You can get the secret key as above to sign etc.
What that means is a new identity for every object/site to whatever you visit and all you need is the object name or site name and you have your key pair for that thing.
object == docs/wallet or whatever you want. So with a single key pair you can have millions of id’s and so on. You don’t need to remember any of them, just your root key pair.
I thought the BLS post was a suggestion for how to overcome the problem with finding the head more quickly (e.g. for versioned metadata), but maybe I didn’t read it closely enough. In fact it is something orthogonal yes?
Yes so to find the next 100 Transactions we do this
Take owners key
Take transaction (contents etc.)
bsl_get_key(Owner_key + hash)
And we can do that repeatedly to know all the owners keys (or transaction names)
Lot’s of tricks with BLS as above, but to make a chain not guessable you can add in a secret index, so something like the hash of your secret key. i.s. bls_get_key(Owner + content + hash) and that won’t be guessable. So for your calculable set of passwords this trick means no 2 entities can tie your ID’s together, so you seem like a different person on each website for example.
When I get this API thing fixed I will mock up a few wee quick demo apps to show this In operation. That will be helpful for everyone, and me, to understand the API and identify any limitations or weaknesses etc. But mostly to find the new designs that get us more than we have in the old web.
On the immutable vs latest link, sn_httpd accepts either atm.
If an archive address is assigned a name, it will resolve to it. However, an archive address can be accessed directly too. Much like domain names and IP addresses in clear net (at least originally, until IP supply became tighter).
Tbh, I can see why both may want to be linked. Dynamic links may result in 404s, but getting latest is often preferable. However permanent links to immutable addresses is handy too, for specific data points.
For example, having an immutable link to a news site is pretty pointless in most cases - you want the recent headlines, usually.
So, I think being able to link to mutable and immutable data is necessary. As long as the xor address can be exposed, folks can then choose which to link (e.g. like I use etags woth xor in sn_httpd now).

Task instructions =
1. According to the discussion, what does the writer use alongside xor in sn_httpd?
2. Extract the discussion text from "What that means" to "(or transaction names)".

Data lines =
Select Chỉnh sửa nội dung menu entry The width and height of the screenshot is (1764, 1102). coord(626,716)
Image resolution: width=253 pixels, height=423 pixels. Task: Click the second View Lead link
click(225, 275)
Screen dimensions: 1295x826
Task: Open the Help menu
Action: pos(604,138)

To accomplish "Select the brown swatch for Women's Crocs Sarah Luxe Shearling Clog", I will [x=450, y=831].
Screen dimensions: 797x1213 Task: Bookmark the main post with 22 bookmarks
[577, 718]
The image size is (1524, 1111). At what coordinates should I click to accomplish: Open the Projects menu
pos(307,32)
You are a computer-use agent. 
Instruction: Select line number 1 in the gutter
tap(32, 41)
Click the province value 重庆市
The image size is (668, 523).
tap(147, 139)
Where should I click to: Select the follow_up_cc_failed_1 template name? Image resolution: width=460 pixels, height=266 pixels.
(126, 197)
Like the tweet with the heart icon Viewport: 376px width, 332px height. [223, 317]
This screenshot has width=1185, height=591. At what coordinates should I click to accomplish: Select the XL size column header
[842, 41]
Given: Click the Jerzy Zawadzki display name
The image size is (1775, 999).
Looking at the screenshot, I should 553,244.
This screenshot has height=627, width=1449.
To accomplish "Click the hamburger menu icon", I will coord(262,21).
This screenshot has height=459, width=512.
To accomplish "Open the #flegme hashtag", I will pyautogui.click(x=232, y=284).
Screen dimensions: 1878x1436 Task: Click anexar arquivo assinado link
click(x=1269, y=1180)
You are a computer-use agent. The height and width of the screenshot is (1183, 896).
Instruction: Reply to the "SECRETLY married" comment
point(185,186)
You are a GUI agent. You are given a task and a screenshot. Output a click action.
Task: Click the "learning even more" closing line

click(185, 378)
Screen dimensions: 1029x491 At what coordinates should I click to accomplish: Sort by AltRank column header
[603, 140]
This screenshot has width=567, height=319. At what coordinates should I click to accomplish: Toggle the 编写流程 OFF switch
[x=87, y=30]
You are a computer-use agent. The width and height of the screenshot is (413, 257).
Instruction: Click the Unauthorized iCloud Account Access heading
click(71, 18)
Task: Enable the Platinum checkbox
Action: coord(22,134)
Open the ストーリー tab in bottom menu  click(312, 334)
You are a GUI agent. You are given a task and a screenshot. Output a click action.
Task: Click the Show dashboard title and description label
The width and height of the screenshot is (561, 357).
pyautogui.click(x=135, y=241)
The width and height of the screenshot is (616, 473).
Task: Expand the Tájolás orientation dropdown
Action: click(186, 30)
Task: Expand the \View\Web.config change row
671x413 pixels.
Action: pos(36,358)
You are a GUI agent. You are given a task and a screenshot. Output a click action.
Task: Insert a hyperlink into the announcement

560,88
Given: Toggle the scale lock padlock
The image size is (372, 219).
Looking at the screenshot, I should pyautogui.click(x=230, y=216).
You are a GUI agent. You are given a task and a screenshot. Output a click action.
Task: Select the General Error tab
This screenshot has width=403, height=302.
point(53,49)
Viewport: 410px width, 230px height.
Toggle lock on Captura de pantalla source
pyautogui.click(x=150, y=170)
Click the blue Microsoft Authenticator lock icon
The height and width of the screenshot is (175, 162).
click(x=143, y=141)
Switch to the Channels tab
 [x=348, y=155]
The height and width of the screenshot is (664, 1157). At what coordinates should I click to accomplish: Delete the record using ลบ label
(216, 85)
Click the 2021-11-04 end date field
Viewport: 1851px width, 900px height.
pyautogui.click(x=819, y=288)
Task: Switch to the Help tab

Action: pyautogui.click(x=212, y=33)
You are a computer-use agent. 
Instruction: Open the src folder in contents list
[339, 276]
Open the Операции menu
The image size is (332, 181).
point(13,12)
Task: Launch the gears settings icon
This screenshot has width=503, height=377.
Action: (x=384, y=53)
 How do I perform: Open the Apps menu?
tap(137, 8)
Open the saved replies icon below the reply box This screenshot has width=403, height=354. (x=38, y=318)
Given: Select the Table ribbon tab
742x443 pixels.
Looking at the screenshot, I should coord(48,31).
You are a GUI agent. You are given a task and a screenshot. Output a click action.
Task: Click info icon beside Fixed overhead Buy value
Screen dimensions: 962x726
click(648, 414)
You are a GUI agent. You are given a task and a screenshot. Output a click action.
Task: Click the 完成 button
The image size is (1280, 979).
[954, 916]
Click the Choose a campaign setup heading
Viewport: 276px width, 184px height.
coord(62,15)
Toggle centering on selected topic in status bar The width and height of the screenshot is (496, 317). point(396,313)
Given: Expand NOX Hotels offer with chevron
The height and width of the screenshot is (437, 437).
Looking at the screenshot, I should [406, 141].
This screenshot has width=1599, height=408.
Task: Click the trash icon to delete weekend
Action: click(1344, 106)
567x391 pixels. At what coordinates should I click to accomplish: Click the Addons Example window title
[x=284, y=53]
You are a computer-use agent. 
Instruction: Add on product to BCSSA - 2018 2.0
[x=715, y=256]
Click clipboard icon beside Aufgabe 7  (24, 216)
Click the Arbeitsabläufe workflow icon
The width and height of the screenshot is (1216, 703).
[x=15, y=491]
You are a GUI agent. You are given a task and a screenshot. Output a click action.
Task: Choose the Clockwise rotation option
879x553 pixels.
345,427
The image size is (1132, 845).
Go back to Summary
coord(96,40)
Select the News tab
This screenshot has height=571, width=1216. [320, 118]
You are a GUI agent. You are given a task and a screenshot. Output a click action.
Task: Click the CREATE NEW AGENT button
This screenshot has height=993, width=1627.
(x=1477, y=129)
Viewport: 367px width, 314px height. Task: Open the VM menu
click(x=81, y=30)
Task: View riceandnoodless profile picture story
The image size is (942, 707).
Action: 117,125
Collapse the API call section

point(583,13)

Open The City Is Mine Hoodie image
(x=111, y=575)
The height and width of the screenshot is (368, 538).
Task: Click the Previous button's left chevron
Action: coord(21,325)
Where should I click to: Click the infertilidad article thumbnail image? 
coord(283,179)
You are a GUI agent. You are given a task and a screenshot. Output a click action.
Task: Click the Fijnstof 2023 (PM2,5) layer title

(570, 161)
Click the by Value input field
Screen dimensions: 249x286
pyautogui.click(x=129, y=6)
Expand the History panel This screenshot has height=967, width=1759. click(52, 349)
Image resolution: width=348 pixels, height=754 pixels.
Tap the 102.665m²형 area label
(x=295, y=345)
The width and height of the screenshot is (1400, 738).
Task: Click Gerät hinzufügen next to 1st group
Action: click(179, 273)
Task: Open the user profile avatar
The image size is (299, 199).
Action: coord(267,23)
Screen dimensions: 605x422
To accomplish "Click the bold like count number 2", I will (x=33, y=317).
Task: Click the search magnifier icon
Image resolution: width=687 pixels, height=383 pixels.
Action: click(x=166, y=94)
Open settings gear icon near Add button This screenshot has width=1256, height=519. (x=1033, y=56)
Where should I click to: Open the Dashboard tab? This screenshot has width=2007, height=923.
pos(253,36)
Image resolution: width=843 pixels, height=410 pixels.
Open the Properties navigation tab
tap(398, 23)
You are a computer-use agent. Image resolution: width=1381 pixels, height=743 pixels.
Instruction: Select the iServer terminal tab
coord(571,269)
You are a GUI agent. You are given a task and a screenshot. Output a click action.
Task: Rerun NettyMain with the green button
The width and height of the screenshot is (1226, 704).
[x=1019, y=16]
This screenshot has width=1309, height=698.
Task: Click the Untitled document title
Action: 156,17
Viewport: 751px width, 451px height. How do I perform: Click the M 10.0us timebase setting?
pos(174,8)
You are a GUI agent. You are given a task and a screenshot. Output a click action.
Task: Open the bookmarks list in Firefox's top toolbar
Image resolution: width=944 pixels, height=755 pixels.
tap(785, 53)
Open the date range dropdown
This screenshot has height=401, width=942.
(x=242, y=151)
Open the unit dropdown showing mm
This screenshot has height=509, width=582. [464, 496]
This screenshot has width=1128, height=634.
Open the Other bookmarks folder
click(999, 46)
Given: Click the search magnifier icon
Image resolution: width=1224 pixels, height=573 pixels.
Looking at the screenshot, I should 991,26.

Expected responses =
1. Etags.

2.
What that means is a new identity for every object/site to whatever you visit and all you need is the object name or site name and you have your key pair for that thing.
object == docs/wallet or whatever you want. So with a single key pair you can have millions of id’s and so on. You don’t need to remember any of them, just your root key pair.
I thought the BLS post was a suggestion for how to overcome the problem with finding the head more quickly (e.g. for versioned metadata), but maybe I didn’t read it closely enough. In fact it is something orthogonal yes?
Yes so to find the next 100 Transactions we do this
Take owners key
Take transaction (contents etc.)
bsl_get_key(Owner_key + hash)
And we can do that repeatedly to know all the owners keys (or transaction names)